Via Declination
When I was a child, I had dreams like any other, impossible goals and
obnoxious ambitions. There was a time when I wished I were the Emperor
of the Earth. Never let it be said that I think small. Then there were
times I wished I could invent a time machine and travel back to the days
of Christ to solve the deeper mysteries of Christianity. Childhood
dreams are like that. There is no sense to them, but they had a
magnificence, a purity our smaller and more realistic adult ambitions
sometimes lack. Did you ever want to be an astronaut or an Olympic
swimmer? Did you see yourself writing the next great Science Fiction
novel or directing a Hollywood blockbuster?
One thing I did not want to be growing up, however, was a victim. At
least, not at first. But when I left private school, near to being
kicked out for atrocious behavior (I was not a terribly pleasant child),
and wound up in public school, that’s what they taught. In seventh
grade I got into a fight with this kid, a bully who I had been having
trouble with for months. He threw the first punch, and everybody saw him
do it. But when I stood, poised with a textbook over my head, prepared
to smash it into the insolent little shit’s face, it was me who got the
phone call home and barely avoided suspension.
Why? Because I didn’t look like the victim, irrespective of whether
or not I actually was. Somehow, his tearful face made him the victim,
and me the oppressor. Ironically, this turned me into an actual victim,
for before this I had adhered to my father’s maxim of punch the bully in
the nose and he’ll probably go away. After this, I learned that self
defense was punished. The rest of middle school and much of high school
was spent being the butt monkey of every bully and meathead jock around.

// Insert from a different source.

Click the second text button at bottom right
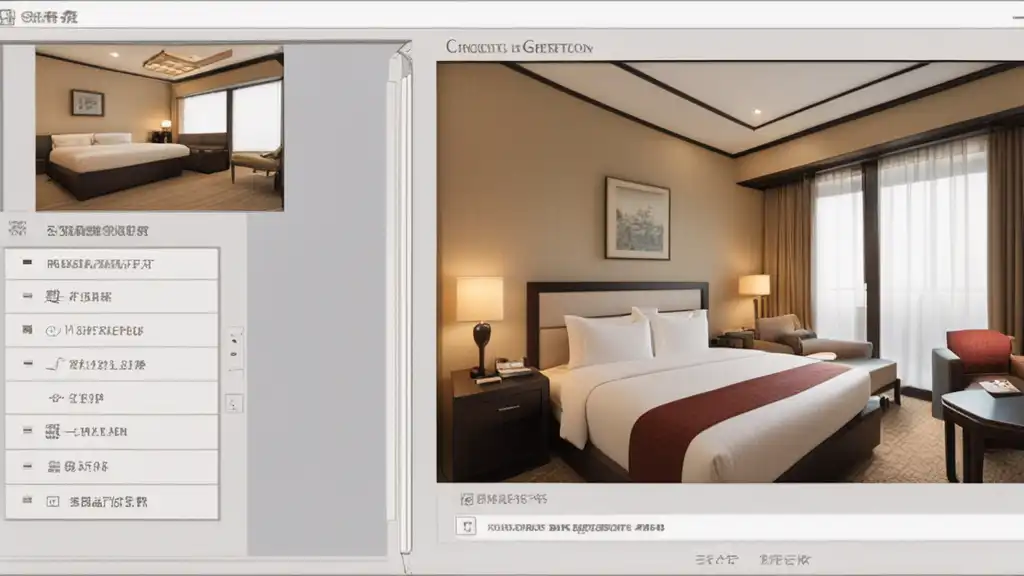The image size is (1024, 576). 784,560
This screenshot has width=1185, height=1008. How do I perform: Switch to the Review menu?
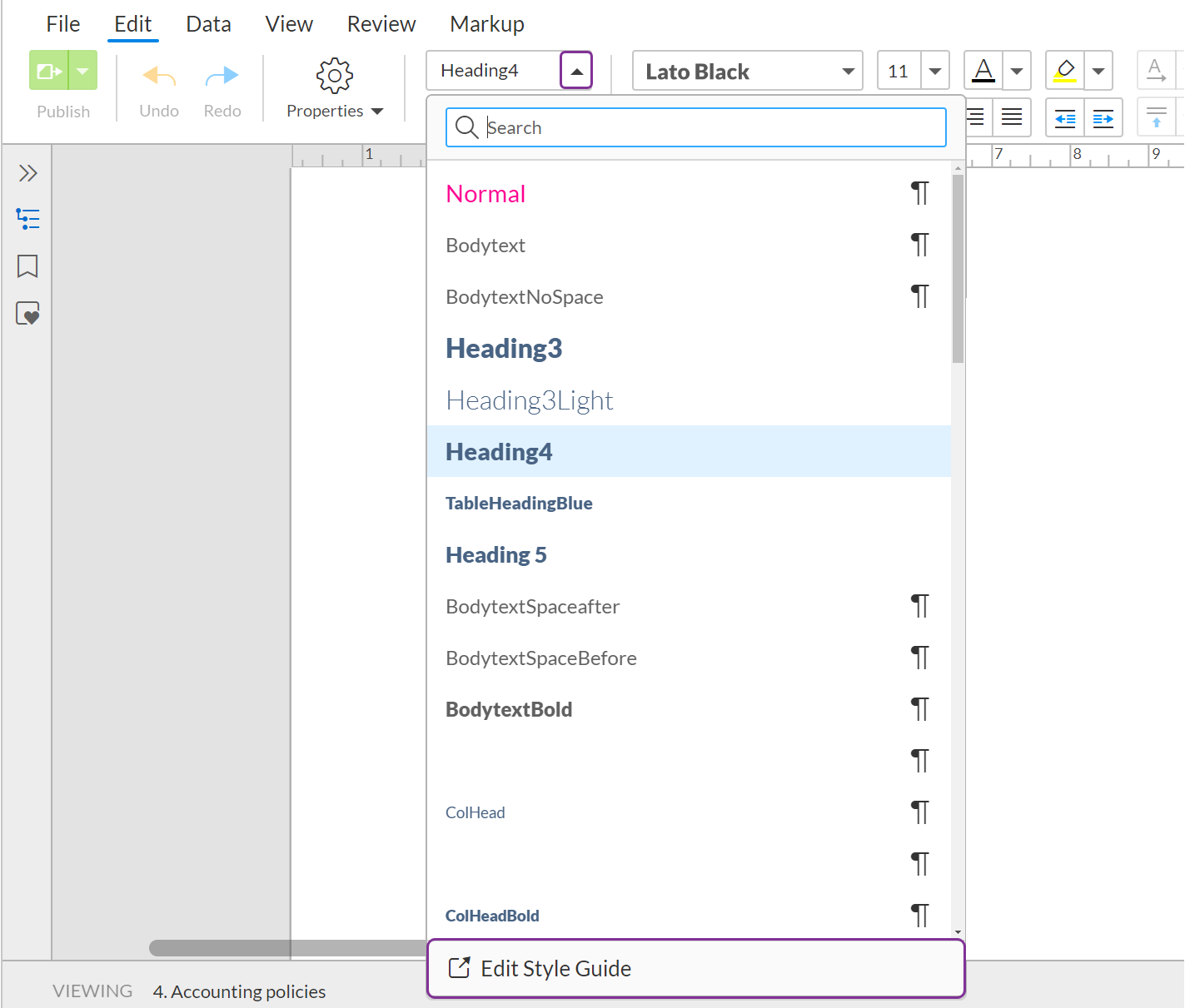coord(381,23)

I was a laughing stock, but at least I wasn’t being threatened with
suspension or expulsion anymore.
It wasn’t long before I noticed this behavior everywhere. One thing I
was good at was distance running, and I remember a day in which I was
on fire. I can’t remember if it was sixth or seventh grade, but I blew
through the mile in under 6 minutes, which was a pretty notable
achievement for that age. I was more than a minute faster than the next
guy behind me. But the PE teacher didn’t even care, or bother to notice
the achievement. He was busy congratulating and urging on lazy kids for
actually bothering to jog instead of walk.
This was a talent that was wasted. I look back on this with sadness,
because I was truly gifted in Cross Country and distance running. I
could have gone somewhere with that ability, but the Cross Country coach
spent his time focusing on the girl’s team, because that was the way
the political winds were blowing in the public school system, and my
motivation waned over the years, until I walked away from it completely.